STJ analisa custeio de musicoterapia por planos de saúde
Foto: Canva STJ avalia cobertura de musicoterapia para TEA O Superior Tribunal de Justiça (STJ) analisa se os planos de saúde devem custear sessões de musicoterapia para pessoas com transtorno do espectro autista (TEA).
A discussão está nos Recursos Especiais 2.129.469 e 2.242.804, selecionados para possível julgamento sob o rito dos recursos repetitivos.
A questão foi cadastrada no tribunal como Controvérsia 800.
O objetivo é definir se a cobertura da musicoterapia deve ser obrigatória quando o procedimento integra o tratamento multidisciplinar prescrito para pessoas com TEA.
Em março, o STJ informou que havia 21 acórdãos e 1.492 decisões monocráticas das Terceira e Quarta Turmas relacionadas à matéria.
Segundo o tribunal, a jurisprudência dessas turmas apresenta convergência no sentido de reconhecer o dever de custeio da musicoterapia quando ela integra tratamento multidisciplinar, há prescrição médica e o atendimento é realizado por profissional habilitado.
Histórico de decisões sobre terapias para autismo A controvérsia ocorre após decisões anteriores do STJ sobre a cobertura de terapias para pessoas com TEA.
Em 2025, o tribunal registrou como entendimento que a equoterapia, a musicoterapia e a hidroterapia estão entre os procedimentos de cobertura obrigatória para o tratamento do autismo.

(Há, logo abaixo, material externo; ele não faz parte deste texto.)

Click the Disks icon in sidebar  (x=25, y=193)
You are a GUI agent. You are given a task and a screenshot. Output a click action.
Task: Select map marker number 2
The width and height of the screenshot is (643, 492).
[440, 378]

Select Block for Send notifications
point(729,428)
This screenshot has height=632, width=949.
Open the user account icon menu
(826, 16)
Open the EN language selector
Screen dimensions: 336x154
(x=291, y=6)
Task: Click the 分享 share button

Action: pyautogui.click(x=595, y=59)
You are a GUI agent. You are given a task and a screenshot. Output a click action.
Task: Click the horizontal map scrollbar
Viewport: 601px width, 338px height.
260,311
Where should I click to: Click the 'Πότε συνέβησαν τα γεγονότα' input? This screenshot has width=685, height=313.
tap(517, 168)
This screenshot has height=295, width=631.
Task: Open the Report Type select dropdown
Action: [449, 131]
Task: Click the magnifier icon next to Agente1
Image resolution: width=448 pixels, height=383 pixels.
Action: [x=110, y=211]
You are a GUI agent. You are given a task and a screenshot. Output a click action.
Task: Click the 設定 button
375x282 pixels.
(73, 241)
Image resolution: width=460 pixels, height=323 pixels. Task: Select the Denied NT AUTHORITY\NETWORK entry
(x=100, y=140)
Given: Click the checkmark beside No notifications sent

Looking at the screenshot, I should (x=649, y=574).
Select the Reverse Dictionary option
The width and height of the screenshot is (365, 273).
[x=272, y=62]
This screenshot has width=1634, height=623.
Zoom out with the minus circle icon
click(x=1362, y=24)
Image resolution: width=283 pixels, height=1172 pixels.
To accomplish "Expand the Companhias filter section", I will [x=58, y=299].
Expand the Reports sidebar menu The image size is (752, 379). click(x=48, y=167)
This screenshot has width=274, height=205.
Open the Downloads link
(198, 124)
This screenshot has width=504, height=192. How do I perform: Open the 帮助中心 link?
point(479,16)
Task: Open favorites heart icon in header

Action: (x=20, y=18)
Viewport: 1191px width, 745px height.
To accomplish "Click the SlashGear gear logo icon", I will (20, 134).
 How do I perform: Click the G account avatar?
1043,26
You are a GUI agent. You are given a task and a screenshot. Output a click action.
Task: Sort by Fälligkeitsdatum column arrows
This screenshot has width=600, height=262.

Em março de 2026, a Segunda Seção também definiu, no Tema 1.295, que é abusiva a limitação do número de sessões de psicologia, fonoaudiologia, fisioterapia e terapia ocupacional prescritas para pacientes com TEA.
A decisão, porém, não estabeleceu uma tese específica sobre a musicoterapia, que passou a ser discutida separadamente.
A definição da controvérsia poderá estabelecer um entendimento a ser aplicado a processos semelhantes em todo o país, caso os recursos sejam efetivamente submetidos ao rito dos repetitivos e uma tese seja fixada pelo tribunal.